Gnathophis longicauda
- Conservation status: Least Concern (IUCN 3.1)

Scientific classification
- Kingdom: Animalia
- Phylum: Chordata
- Class: Actinopterygii
- Division: Teleostei
- Order: Anguilliformes
- Family: Congridae
- Genus: Gnathophis
- Species: G. longicauda
- Binomial name: Gnathophis longicauda (Ramsay & Ogilby, 1888)
- Synonyms: Congromuraena longicauda Ramsay & Ogilby, 1888; Gnathophis longicaudus (Ramsay & Ogilby, 1888);

= Gnathophis longicauda =

- Genus: Gnathophis
- Species: longicauda
- Authority: (Ramsay & Ogilby, 1888)
- Conservation status: LC
- Synonyms: Congromuraena longicauda Ramsay & Ogilby, 1888, Gnathophis longicaudus (Ramsay & Ogilby, 1888)

Species of fish

Gnathophis longicauda, the little conger, little conger eel or silver conger, is an eel in the family Congridae (conger/garden eels).
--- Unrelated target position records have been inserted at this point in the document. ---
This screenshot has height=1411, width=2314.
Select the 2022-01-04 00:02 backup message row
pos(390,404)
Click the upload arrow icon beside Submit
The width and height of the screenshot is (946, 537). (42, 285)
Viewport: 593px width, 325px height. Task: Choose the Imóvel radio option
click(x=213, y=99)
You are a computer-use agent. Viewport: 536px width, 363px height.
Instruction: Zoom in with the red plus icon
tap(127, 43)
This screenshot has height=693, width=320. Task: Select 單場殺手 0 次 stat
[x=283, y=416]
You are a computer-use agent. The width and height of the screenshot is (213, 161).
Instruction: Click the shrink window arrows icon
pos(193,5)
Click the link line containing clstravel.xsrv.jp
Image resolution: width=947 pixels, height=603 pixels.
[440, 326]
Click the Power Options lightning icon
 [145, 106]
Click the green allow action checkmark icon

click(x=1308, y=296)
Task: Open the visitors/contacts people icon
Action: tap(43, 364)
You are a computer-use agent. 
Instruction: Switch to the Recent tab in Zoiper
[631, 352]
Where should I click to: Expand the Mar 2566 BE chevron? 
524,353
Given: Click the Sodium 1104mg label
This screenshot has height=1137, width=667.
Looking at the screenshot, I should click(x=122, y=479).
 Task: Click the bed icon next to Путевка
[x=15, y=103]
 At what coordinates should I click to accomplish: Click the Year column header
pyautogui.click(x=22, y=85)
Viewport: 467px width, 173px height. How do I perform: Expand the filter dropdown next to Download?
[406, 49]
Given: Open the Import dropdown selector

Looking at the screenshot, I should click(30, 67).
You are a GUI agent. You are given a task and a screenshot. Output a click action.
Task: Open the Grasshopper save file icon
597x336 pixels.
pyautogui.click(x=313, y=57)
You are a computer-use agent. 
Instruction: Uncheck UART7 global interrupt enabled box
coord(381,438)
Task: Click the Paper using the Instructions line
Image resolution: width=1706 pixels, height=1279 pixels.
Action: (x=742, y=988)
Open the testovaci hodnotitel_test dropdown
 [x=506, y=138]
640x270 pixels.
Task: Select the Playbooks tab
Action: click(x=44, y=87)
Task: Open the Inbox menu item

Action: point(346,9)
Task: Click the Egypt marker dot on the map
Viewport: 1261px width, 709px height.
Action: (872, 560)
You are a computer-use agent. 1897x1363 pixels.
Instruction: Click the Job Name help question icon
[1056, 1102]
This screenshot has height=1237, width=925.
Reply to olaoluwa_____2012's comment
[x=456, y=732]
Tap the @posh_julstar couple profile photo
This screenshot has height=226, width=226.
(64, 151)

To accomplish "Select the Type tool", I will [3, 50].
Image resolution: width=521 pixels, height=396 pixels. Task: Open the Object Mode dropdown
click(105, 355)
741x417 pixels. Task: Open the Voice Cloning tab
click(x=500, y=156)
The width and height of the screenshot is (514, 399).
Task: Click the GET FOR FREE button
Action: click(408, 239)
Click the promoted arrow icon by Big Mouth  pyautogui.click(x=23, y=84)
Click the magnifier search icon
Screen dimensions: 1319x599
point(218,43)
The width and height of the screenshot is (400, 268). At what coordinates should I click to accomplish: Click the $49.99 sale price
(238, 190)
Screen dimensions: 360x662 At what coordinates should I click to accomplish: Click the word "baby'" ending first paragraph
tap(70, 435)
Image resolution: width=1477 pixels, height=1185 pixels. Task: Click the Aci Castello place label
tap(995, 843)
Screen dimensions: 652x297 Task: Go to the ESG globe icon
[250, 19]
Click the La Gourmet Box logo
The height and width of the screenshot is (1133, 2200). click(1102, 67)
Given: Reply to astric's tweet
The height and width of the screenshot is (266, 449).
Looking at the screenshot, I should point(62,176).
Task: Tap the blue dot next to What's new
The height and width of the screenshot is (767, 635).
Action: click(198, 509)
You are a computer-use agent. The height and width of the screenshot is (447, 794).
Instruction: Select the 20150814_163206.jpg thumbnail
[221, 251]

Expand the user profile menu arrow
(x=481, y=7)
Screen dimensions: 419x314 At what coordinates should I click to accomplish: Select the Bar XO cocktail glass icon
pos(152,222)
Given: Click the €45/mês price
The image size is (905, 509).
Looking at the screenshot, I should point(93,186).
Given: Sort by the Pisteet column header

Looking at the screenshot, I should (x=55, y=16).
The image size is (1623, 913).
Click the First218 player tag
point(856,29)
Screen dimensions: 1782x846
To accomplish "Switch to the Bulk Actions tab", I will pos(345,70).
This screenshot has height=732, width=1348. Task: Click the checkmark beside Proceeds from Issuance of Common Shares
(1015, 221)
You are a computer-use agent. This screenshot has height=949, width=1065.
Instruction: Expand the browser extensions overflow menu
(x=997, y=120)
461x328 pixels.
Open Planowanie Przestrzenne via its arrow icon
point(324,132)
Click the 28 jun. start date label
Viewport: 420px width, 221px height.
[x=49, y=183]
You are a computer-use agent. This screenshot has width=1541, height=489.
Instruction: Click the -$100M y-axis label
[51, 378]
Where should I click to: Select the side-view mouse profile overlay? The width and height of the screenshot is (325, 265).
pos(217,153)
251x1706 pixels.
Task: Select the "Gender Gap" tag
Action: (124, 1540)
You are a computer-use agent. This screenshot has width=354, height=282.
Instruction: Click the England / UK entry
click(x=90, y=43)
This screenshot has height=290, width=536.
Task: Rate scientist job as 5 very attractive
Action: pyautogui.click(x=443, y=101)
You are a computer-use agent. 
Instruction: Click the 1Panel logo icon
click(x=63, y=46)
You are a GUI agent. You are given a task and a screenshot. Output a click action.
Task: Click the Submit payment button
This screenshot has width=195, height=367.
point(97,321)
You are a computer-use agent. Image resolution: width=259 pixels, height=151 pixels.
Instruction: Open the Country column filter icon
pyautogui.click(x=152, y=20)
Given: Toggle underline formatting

It was described by Edward Pierson Ramsay and James Douglas Ogilby in 1888, originally under the genus Congromuraena. It is a marine, temperate water-dwelling eel which is endemic to Australia, in the Indo-West Pacific. It dwells at a depth range of 2–99 metres, and inhabits the continental shelf and slope.